Expert advice for federal or state drug charge expungement or record sealing. How to choose an expungement attorney to expunge your drug charge or drug conviction.
The Attorney General, John Ashcroft, wrote in his Treatment of Expunged State Convictions Under the Immigration and Nationality Actor that for deportation purposes an expunged/vacated/set aside record remains deemed a conviction. He cites to Adams v. County of Sacramento, 1 Cal. Rptr. 2d 138, which states that CA PC 1203.4 does not "eradicate a conviction of purge the defendant of the guilt established thereby." Ashcroft states that the remedy of expungment is not a reversal of the conviction on the merits, which is when the person demonstrates that the entry of the intitial conviction was in error, but instead, due to rehabilitation and without reference to merits of the underlying adjudication of guilt. Luviano, 21, I. & N. Dec, states the difference of expungement laws being based on rehabilitation and the overturning of a conviction based on guilt.
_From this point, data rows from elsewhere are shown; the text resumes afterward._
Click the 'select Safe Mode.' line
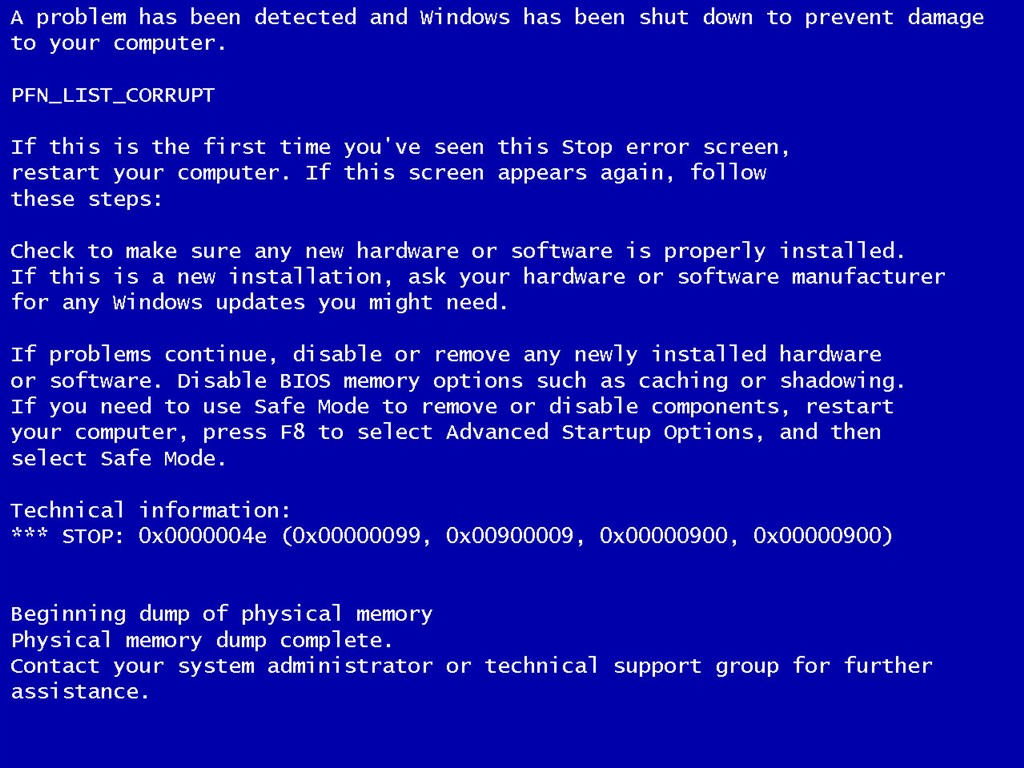1024x768 pixels. click(118, 458)

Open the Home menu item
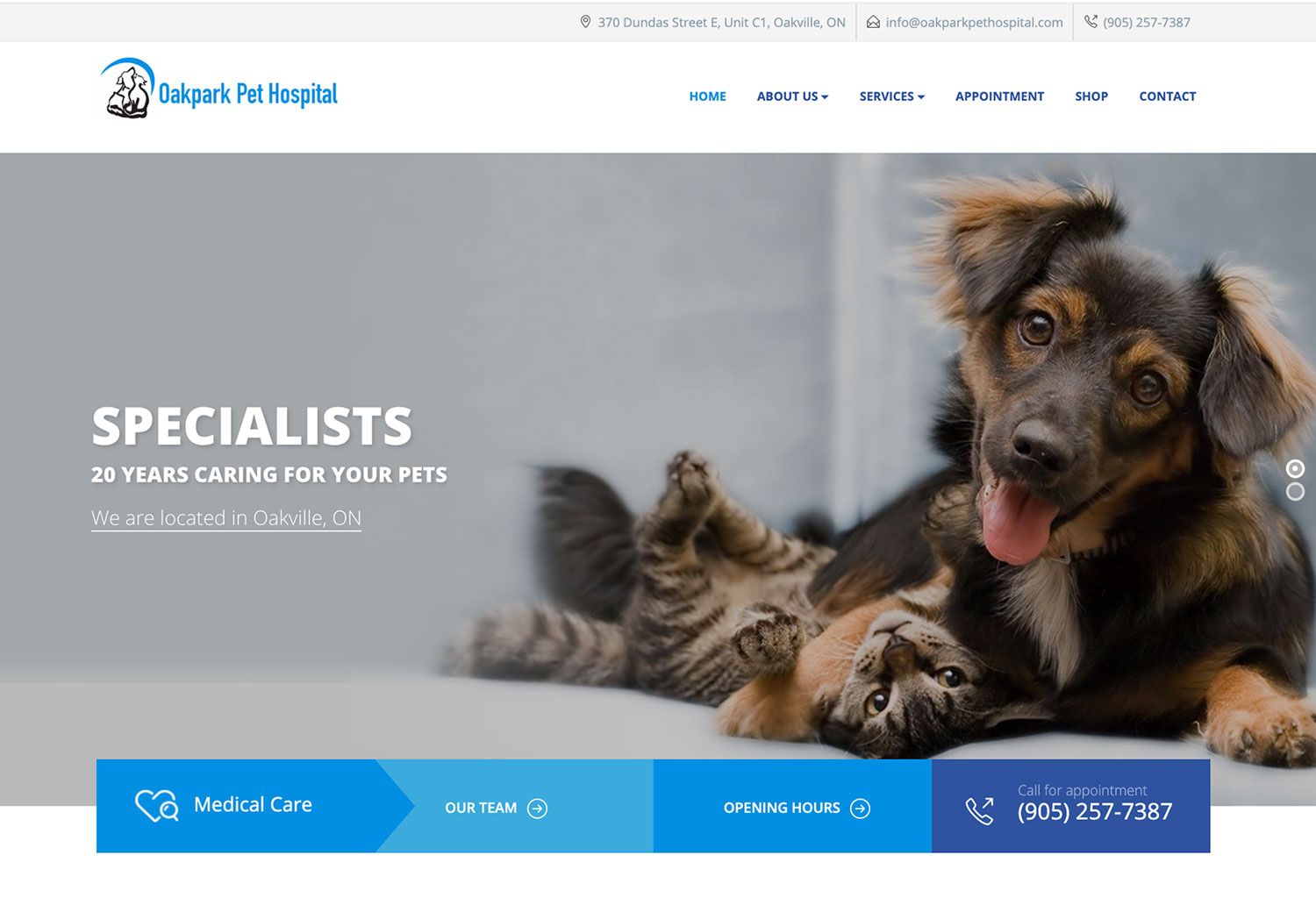click(x=707, y=96)
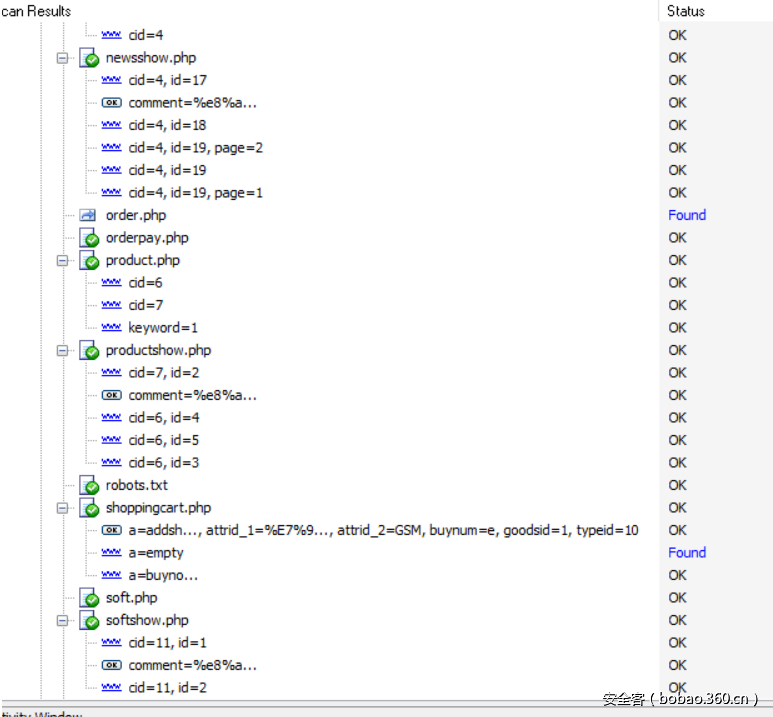Click the order.php redirect icon

(x=88, y=215)
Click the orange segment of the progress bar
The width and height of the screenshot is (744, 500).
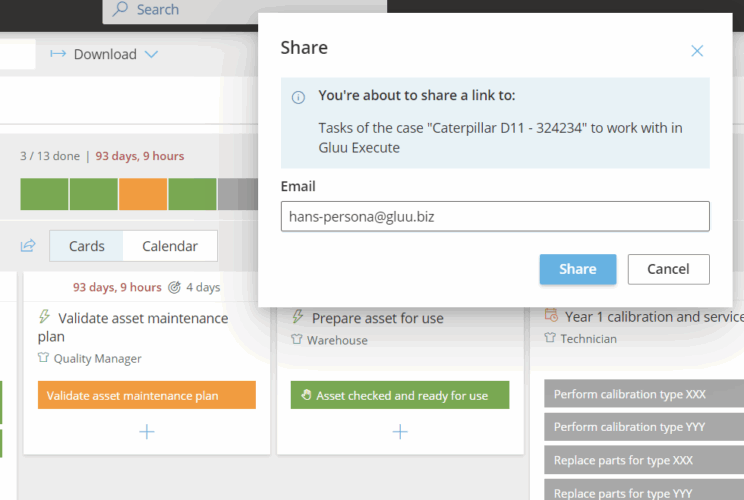(x=143, y=194)
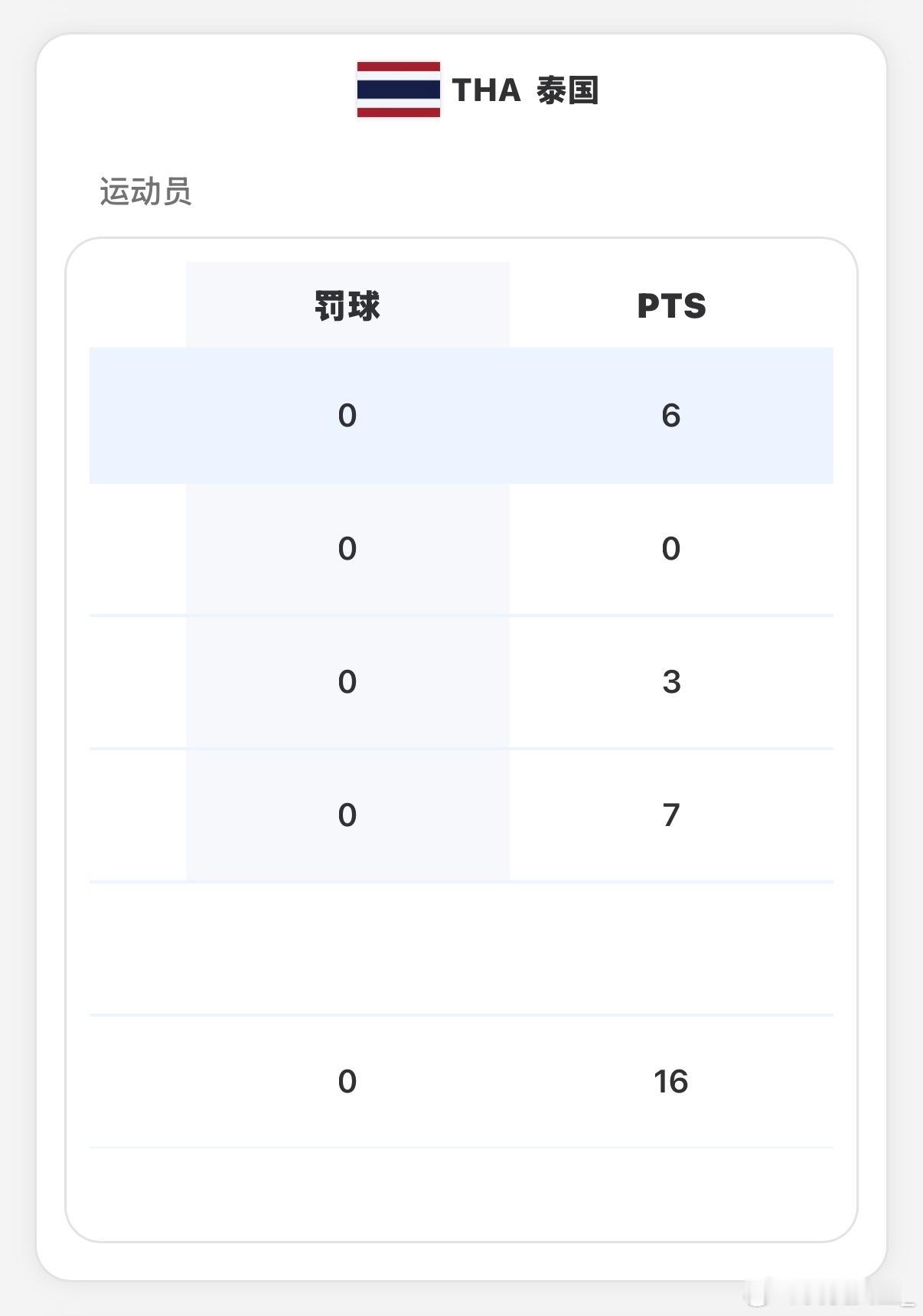Sort by the 罚球 column header
The width and height of the screenshot is (923, 1316).
point(347,305)
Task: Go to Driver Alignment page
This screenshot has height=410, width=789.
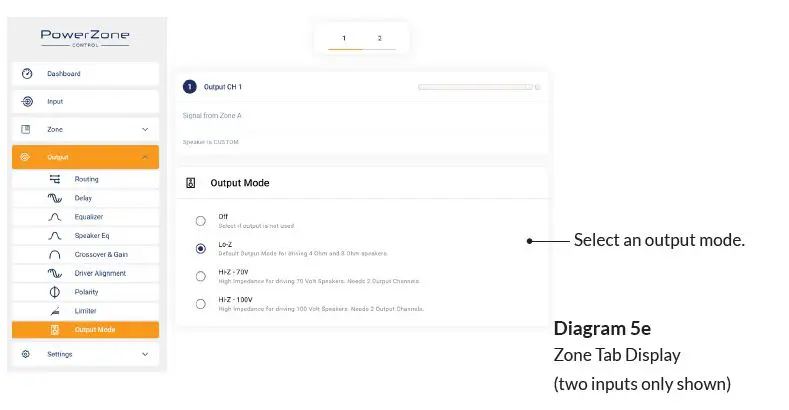Action: [100, 273]
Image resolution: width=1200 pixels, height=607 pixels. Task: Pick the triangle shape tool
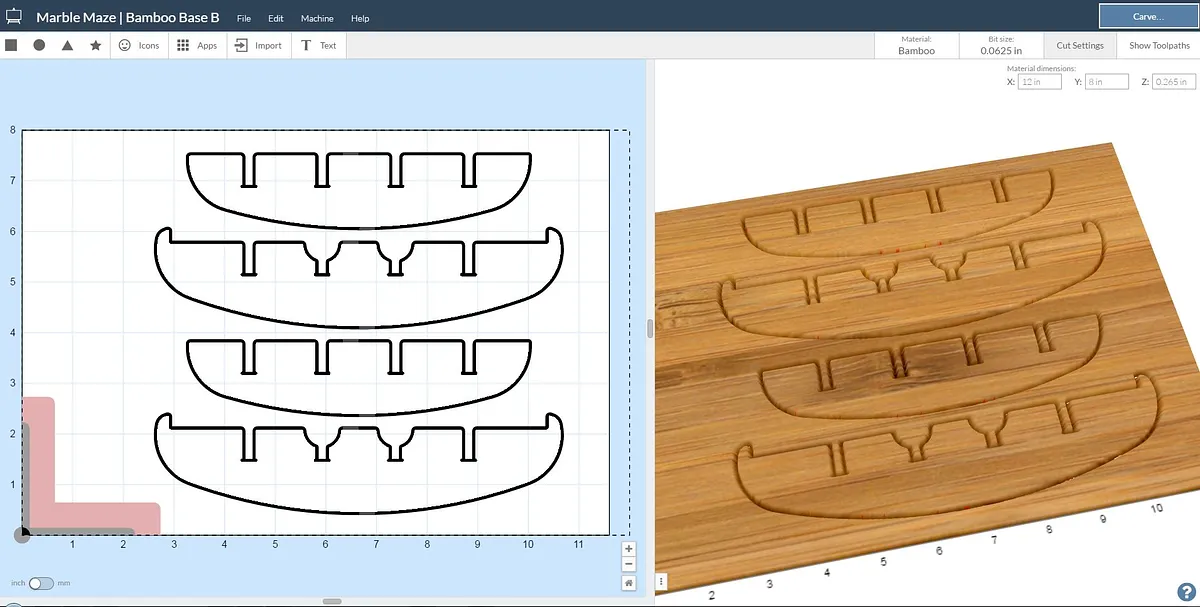[67, 45]
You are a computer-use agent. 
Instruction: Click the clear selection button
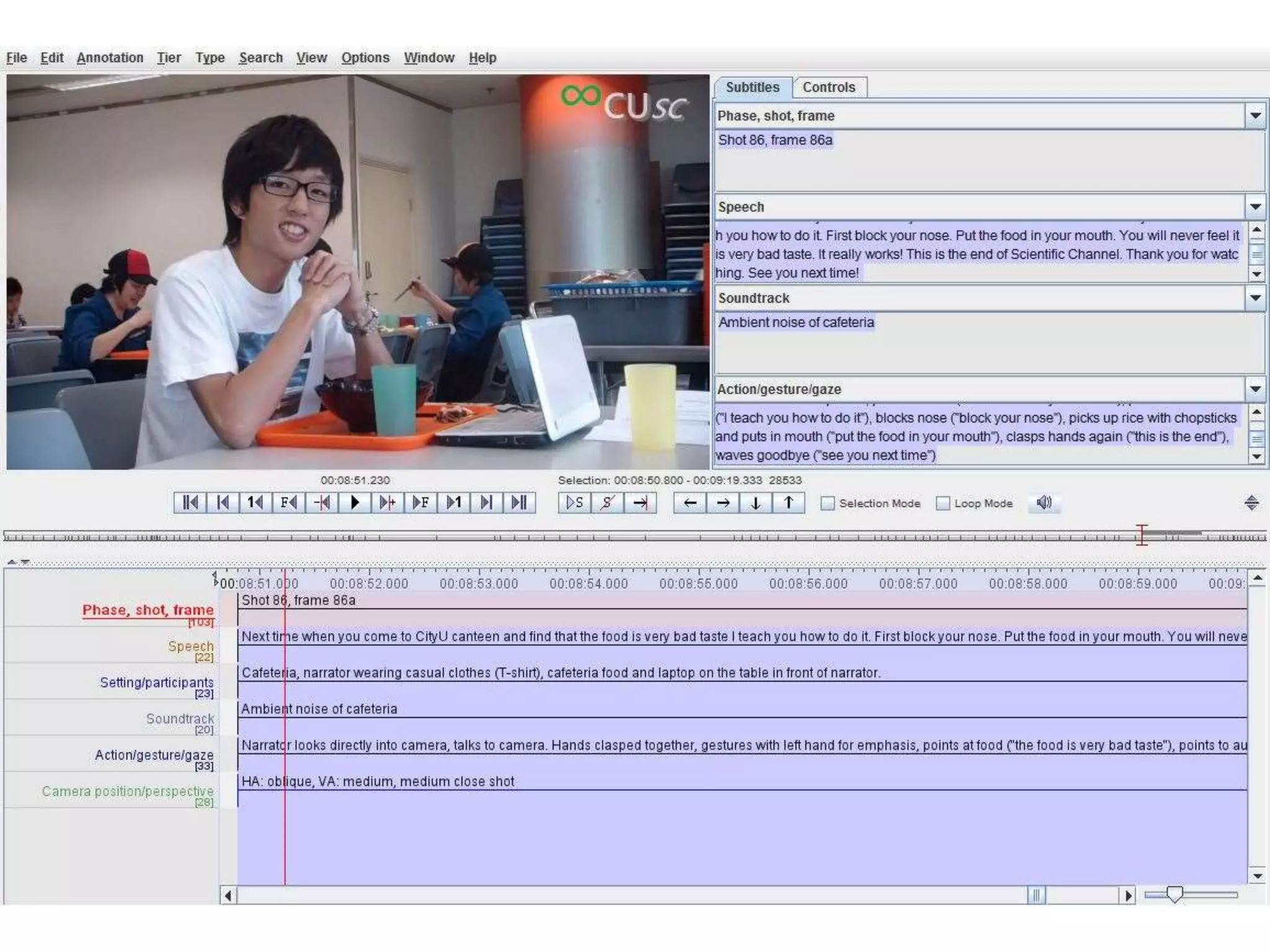click(607, 503)

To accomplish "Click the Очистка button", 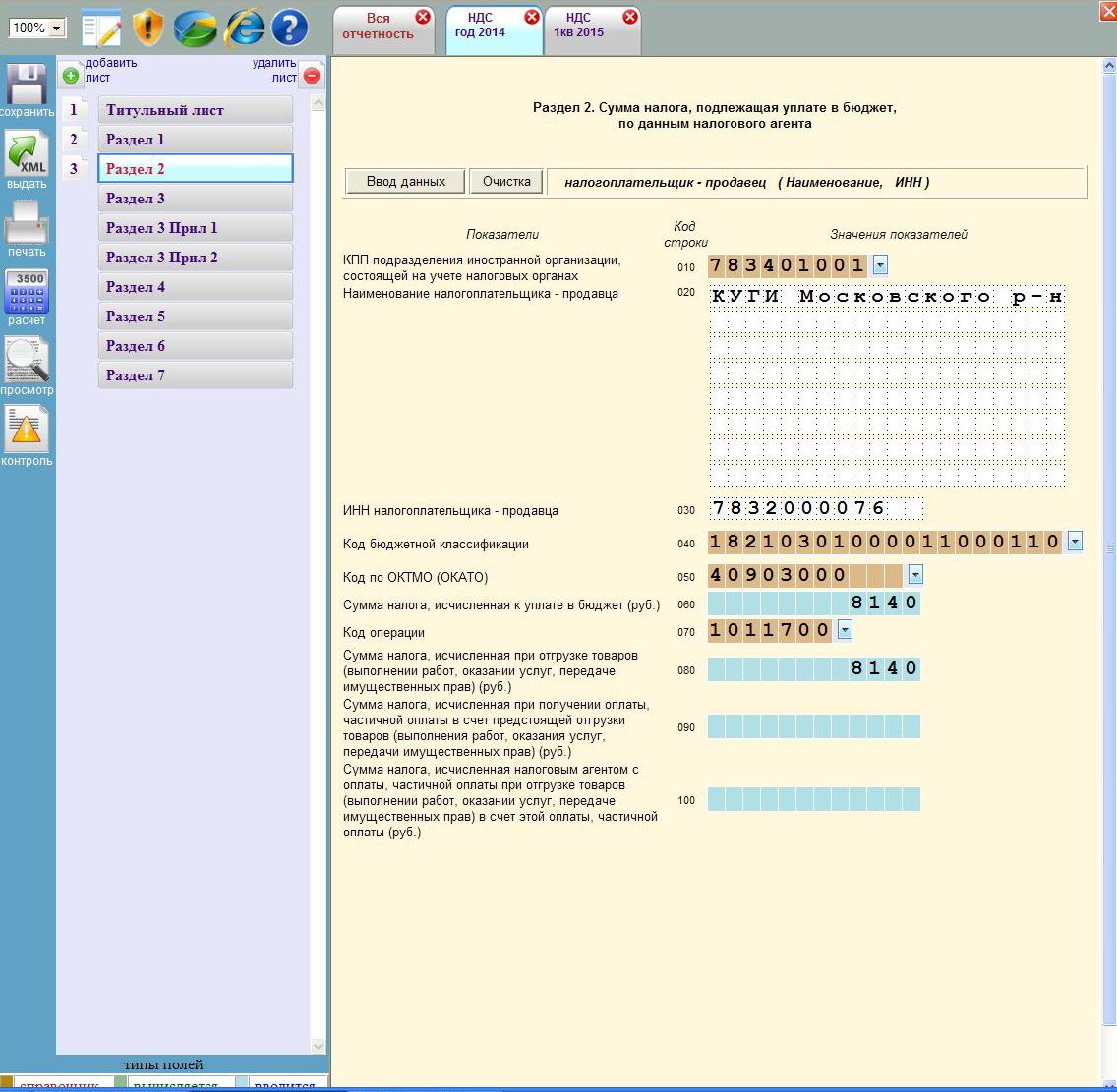I will 506,182.
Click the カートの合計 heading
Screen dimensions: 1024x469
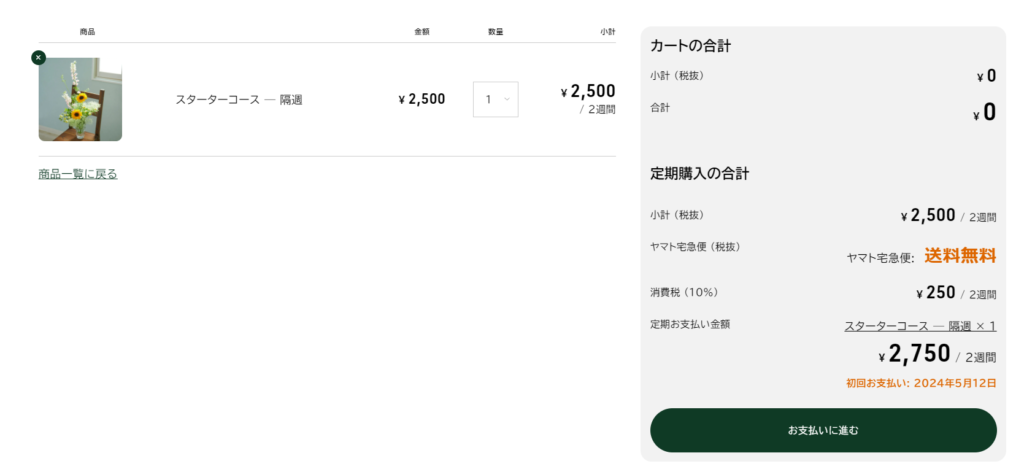point(690,46)
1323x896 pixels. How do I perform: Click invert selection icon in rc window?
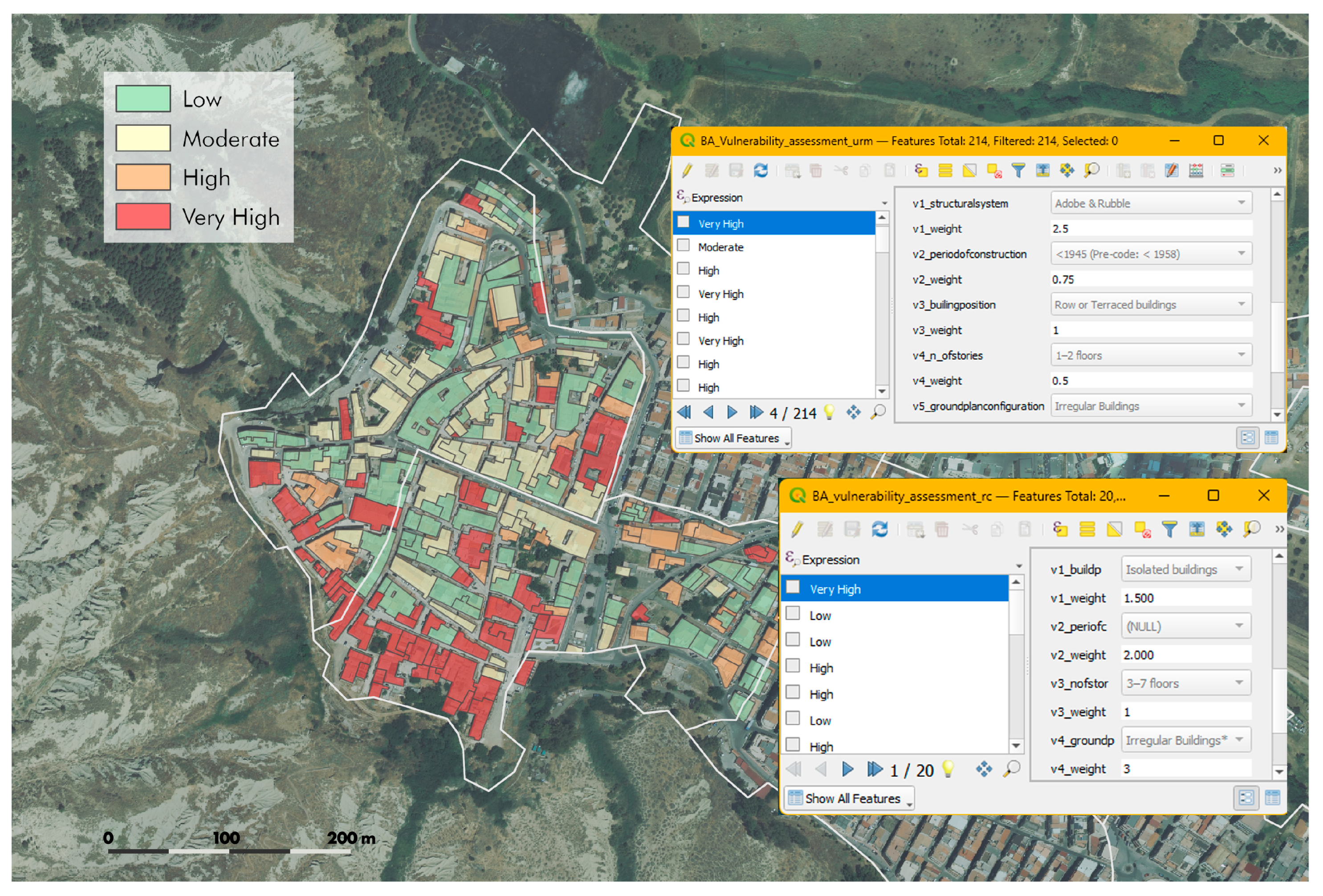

A drug charge on your criminal record can be extremely detrimental to potential job prospects. Since more than 80% of employers are performing background checks, a drug charge on your record makes obtaining a job difficult, regardless of whether you can pass a drug test. Compared to other offenses, employers may be more unwilling to look over the drug conviction as you may be perceived as a liability. That's why it is imperative to expunge your drug charge or conviction. Expungement of your drug case is an investment in you.
If you have a drug charge or a drug conviction on your record, then you should enlist the help of a specialized expungement attorney or record sealing attorney.
If your drug charge is in Arizona, California, Nevada, New Jersey, or Utah, see the law firm www.Recordgone.com (877-573-7273) for an expert expungement attorney. If your drug charge is in another state, see our section on choosing an expungement attorney and information on how to expunge a drug charge. FREE ELIGIBILTY TEST 877-573-7273
If you were convicted of drug possession or other drug offense, you may be eligible for expungement. A conviction occurs when you plead no contest, guilty, or when a judge or jury enters a verdict of guilt. Most states will allow you to expunge or set aside the drug conviction. Certain states, like Texas will allow you to "set aside" the drug conviction only if you did not serve time in jail or prison.
Upon expungement of your drug charge or drug conviction, your job opportunities are broadened and you can apply to jobs without the fear an embarrassment of your drug conviction appearing in a background check. Upon expungement, you can honestly say you were not convicted of a drug charge. The laws vary by state; so make sure to speak to a lawyer who is familiar with the benefits and procedures of expunging a drug charge or conviction in the state where yours occurred.
Many courts send those charged with drug offenses to diversion programs. In many states it is possible to seal the records of a case that ended in the successful completion of a drug diversion program. Once sealed, the arrest and case are no longer make public in many states.